Большинство ящиков имело маркировку «продовольственный склад», и на мгновение Джак ощутил укол боли — даже сильнее, чем когда смотрел на горящую Землю. Его бабушка хранила в подвале запас консервов, тщательно расставляя банки по алфавиту, а не по категориям — тунец рядом с томатами, говядина рядом с горохом. Запас на несколько месяцев «на случай землетрясения», хотя жила она в Индиане.

Он иногда гадал, что стало со всей этой едой, когда бабушка умерла лет двадцать назад. Может быть, так до сих пор и лежит в подвале, дожидаясь, пока ее найдет какой–нибудь бродяга.

Однако здешним сокровищем уже хорошо попользовались. Многие ящики оказались вскрыты и пусты.

От входа начинался проход между ящиками, ведущий к двери — достаточно большой, чтобы сквозь нее пронесли даже самые большие ящики. Очевидно, ему надо туда, но Джак на несколько секунд замер. Он привык к длинным прыжкам в невесомости, и попасть в нужную точку с двадцати пяти метров для него пустяк. Но до сих пор у него всегда имелась страховка из проволочной сетки. Весь путь в 35 781 километр сохранялась опасность очень долгого падения, если он каким–то образом потеряет контакт со Стеблем. А теперь единственным способом попасть куда–то стала потеря этого контакта… и у него ушло несколько секунд, чтобы убедить мозг: «упасть» он может только на дальнюю стену.
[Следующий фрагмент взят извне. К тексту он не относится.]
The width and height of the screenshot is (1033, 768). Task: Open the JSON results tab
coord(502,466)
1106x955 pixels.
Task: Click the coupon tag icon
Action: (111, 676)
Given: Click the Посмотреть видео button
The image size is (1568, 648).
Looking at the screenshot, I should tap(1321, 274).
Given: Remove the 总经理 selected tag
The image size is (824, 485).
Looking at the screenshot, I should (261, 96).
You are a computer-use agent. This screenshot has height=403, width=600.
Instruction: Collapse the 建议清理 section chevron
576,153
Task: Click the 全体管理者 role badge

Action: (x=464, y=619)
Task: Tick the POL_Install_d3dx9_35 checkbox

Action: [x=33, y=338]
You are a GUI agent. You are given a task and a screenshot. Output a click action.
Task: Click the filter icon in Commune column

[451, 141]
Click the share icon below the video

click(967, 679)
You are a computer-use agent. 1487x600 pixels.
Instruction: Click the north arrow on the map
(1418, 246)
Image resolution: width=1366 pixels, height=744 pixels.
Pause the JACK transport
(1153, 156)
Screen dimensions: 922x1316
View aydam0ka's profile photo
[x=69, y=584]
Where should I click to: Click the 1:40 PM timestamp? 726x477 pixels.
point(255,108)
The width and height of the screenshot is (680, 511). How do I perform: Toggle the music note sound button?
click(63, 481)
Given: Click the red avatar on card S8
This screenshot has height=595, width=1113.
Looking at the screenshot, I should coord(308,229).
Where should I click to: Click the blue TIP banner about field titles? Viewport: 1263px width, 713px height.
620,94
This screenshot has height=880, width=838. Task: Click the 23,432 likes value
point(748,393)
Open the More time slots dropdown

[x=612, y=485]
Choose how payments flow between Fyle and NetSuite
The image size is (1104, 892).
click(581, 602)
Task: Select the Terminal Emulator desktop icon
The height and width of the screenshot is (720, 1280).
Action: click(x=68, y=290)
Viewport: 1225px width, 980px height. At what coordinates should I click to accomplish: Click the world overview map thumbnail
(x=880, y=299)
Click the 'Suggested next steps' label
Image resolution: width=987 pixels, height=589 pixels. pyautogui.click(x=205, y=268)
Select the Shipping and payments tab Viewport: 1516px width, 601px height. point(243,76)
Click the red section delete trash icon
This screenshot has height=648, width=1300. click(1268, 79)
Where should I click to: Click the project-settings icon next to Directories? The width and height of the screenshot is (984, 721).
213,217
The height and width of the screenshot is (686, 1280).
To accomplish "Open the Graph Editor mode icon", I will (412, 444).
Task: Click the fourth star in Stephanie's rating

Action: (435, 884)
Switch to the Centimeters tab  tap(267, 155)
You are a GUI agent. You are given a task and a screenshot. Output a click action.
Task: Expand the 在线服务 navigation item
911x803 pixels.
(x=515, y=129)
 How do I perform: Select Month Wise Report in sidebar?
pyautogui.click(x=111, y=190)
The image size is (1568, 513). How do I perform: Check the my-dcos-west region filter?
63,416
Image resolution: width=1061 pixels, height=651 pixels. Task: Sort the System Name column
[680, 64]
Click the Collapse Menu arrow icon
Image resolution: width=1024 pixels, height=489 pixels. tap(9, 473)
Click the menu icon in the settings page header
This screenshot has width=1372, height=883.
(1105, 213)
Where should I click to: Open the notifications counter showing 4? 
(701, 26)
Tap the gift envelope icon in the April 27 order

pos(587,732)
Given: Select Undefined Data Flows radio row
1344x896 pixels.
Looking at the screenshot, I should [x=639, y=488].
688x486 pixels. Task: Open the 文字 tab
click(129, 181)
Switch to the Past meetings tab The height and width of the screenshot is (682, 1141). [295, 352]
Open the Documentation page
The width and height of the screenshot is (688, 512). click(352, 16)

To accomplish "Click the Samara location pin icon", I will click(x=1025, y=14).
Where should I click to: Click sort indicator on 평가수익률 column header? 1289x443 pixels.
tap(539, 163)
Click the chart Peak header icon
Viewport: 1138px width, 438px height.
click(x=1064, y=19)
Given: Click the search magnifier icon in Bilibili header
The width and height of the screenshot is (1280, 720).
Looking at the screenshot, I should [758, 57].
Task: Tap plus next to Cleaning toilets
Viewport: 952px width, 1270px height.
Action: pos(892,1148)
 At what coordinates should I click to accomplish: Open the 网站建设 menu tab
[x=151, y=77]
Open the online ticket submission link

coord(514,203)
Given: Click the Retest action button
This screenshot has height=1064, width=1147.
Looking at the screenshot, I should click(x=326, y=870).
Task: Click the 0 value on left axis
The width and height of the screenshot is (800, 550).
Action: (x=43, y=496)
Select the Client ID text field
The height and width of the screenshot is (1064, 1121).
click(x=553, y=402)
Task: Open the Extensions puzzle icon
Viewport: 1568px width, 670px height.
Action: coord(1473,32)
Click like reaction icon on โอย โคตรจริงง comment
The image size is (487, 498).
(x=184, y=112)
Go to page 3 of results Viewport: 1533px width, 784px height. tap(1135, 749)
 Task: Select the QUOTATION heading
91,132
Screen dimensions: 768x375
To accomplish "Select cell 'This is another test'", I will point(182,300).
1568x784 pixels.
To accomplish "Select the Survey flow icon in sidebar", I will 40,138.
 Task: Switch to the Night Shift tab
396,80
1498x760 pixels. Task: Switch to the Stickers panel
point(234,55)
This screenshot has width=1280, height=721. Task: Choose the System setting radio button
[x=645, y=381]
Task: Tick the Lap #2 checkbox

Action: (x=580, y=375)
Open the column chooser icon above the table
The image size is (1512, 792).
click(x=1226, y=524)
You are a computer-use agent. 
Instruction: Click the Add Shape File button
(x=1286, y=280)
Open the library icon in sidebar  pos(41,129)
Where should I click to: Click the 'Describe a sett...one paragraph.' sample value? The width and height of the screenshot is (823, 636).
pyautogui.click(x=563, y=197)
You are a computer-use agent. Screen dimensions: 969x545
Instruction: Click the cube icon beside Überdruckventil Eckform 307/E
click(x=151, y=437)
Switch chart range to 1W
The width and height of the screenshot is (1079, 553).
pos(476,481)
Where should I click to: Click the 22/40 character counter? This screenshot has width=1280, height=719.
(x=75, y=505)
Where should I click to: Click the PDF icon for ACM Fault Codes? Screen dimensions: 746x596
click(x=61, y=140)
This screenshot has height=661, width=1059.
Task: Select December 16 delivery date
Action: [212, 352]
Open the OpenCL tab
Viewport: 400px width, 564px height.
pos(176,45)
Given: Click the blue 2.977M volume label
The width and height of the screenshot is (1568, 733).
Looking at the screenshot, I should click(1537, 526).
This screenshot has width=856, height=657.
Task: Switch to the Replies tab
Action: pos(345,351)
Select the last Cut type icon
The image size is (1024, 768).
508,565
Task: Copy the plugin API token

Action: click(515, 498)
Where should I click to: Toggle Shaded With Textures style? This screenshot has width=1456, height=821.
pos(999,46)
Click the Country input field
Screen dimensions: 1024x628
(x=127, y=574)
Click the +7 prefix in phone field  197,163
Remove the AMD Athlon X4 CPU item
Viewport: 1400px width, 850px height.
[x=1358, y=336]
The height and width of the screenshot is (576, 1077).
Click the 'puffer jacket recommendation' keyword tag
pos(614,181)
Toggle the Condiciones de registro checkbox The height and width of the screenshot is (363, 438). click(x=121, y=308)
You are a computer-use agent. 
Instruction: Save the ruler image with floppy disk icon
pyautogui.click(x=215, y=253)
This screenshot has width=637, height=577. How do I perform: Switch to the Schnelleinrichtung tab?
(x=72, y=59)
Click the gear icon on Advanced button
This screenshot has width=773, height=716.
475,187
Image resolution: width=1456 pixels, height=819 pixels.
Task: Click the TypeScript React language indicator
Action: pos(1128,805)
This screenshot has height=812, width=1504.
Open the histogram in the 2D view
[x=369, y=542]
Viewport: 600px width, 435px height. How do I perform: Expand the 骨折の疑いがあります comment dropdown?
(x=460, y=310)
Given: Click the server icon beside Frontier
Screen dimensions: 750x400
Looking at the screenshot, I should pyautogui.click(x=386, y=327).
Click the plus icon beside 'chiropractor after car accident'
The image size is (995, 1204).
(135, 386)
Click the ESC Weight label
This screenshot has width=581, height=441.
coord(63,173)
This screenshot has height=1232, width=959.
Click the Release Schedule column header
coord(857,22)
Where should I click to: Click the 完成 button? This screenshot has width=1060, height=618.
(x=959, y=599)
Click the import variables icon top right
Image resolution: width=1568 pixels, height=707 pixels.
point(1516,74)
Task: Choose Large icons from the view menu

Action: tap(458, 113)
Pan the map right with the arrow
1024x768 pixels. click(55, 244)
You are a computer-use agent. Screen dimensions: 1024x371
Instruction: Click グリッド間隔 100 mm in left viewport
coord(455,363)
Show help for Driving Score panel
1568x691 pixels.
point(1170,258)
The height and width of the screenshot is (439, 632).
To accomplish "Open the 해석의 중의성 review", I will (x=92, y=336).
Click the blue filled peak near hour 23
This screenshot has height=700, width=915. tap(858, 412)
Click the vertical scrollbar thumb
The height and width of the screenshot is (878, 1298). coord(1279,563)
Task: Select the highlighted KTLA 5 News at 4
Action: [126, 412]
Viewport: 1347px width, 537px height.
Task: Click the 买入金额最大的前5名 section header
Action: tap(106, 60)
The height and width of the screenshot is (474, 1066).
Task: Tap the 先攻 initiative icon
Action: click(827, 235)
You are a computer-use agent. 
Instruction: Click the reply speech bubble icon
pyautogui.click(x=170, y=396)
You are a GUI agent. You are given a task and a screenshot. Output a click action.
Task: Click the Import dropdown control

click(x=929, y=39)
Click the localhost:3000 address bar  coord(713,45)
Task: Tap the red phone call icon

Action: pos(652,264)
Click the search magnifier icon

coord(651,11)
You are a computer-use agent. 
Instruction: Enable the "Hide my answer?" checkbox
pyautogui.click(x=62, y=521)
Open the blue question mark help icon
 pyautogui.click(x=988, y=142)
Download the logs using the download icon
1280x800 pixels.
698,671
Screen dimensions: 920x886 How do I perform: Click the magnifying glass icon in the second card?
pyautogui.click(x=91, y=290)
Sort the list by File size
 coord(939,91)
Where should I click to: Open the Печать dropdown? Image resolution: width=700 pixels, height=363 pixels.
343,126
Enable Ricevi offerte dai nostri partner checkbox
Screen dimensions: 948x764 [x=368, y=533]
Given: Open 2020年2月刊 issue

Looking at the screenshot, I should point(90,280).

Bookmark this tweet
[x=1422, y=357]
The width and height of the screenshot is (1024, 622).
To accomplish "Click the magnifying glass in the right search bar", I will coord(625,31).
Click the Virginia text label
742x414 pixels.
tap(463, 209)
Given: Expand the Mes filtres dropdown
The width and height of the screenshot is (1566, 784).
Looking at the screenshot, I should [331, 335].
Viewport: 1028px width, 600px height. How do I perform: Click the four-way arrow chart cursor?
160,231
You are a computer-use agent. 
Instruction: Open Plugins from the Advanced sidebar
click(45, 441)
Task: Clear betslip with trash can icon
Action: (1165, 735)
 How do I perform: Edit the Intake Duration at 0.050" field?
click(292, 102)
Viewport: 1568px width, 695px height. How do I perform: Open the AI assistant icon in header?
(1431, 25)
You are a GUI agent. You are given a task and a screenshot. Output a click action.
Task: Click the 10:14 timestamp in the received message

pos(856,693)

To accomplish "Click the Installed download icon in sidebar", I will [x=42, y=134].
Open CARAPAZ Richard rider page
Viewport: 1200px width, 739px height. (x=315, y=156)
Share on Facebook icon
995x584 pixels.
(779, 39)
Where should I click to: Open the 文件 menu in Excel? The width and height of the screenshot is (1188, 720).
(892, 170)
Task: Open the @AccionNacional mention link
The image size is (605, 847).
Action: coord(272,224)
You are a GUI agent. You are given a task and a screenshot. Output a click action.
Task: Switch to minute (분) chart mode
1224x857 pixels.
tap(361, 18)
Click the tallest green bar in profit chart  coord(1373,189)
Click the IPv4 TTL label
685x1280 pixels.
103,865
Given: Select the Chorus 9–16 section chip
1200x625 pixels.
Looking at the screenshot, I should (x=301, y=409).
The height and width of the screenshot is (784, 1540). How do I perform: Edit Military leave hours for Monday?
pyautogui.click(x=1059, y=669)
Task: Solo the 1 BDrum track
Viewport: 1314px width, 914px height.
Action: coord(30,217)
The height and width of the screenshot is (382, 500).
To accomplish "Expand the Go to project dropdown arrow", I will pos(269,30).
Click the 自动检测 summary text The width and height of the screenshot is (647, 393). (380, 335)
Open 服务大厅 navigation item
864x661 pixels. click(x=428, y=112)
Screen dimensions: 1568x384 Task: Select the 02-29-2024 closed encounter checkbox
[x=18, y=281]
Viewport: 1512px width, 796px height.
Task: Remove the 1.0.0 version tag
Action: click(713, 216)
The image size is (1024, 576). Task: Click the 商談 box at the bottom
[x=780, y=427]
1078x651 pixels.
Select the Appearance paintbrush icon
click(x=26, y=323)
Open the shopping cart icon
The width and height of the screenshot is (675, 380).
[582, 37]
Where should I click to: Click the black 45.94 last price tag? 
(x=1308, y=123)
Наконец он глубоко вдохнул и оттолкнулся — сильнее, чем требовалось, желая свести к минимуму время перелета сквозь это незащищенное пространство.

И немедленно, как будто по сигналу, кто–то выскользнул из–за ящика. Джак попытался крикнуть, предупредить, но на нем все еще был шлем, и крик оказался глухим и неразборчивым. И все же в последний момент она его заметила.

Миниатюрная азиатка, черные волосы собраны на затылке и сколоты чем–то вроде палочек для еды; Удивленно округлившийся рот. И никто уже не мог изменить курс, пока он, более тяжелый, не врезался в нее и они не превратились в клубок рук и ног.

Теперь завопила она, так громко, что он даже что–то расслышал, и принялась молотить его кулачками. Один из ударов пришелся ему в грудь как раз в тот момент, когда он пытался ее оттолкнуть, и они разлетелись, кувыркаясь, пока он не ударился о ящик. И тут же срикошетил и полетел, как в замедленном кошмаре.

Ей повезло больше, и она ухватилась за строп. Выдернула из волос заколку и принялась ею размахивать, как ножом. Она что–то говорила, но даже если и по–английски, он ничего не понял.

Затем, как раз перед новым столкновением, она оттолкнулась в сторону, лягнула другой ящик и улетела под углом в направлении того, что мозг Джака упорно продолжал считать потолком. Там она ухватилась за сетку и принялась ждать, тяжело дыша. До него запоздало дошло, что он произвел на нее примерно такое же впечатление, какое вызвали бы зеленые человечки, выходящие из шкафа в его квартире.

В бесконечном ритме лестниц, убежищ, дней и выходных на протяжении всего подъема он никогда не репетировал этот момент. Наверное, никогда по–настоящему не верил, что попадет сюда. Он отпустил свой строп и снял шлем.

— Привет, — хрипловато произнес он. Черт, он ведь может говорить. Во время долгого подъема он иногда разговаривал сам с собой. Иногда даже подпевал, когда слушал радио.

Он попробовал снова:

— Привет. — Слово прозвучало, как взрыв, но зато пробило путь для членораздельной речи. — Извини, что напугал тебя.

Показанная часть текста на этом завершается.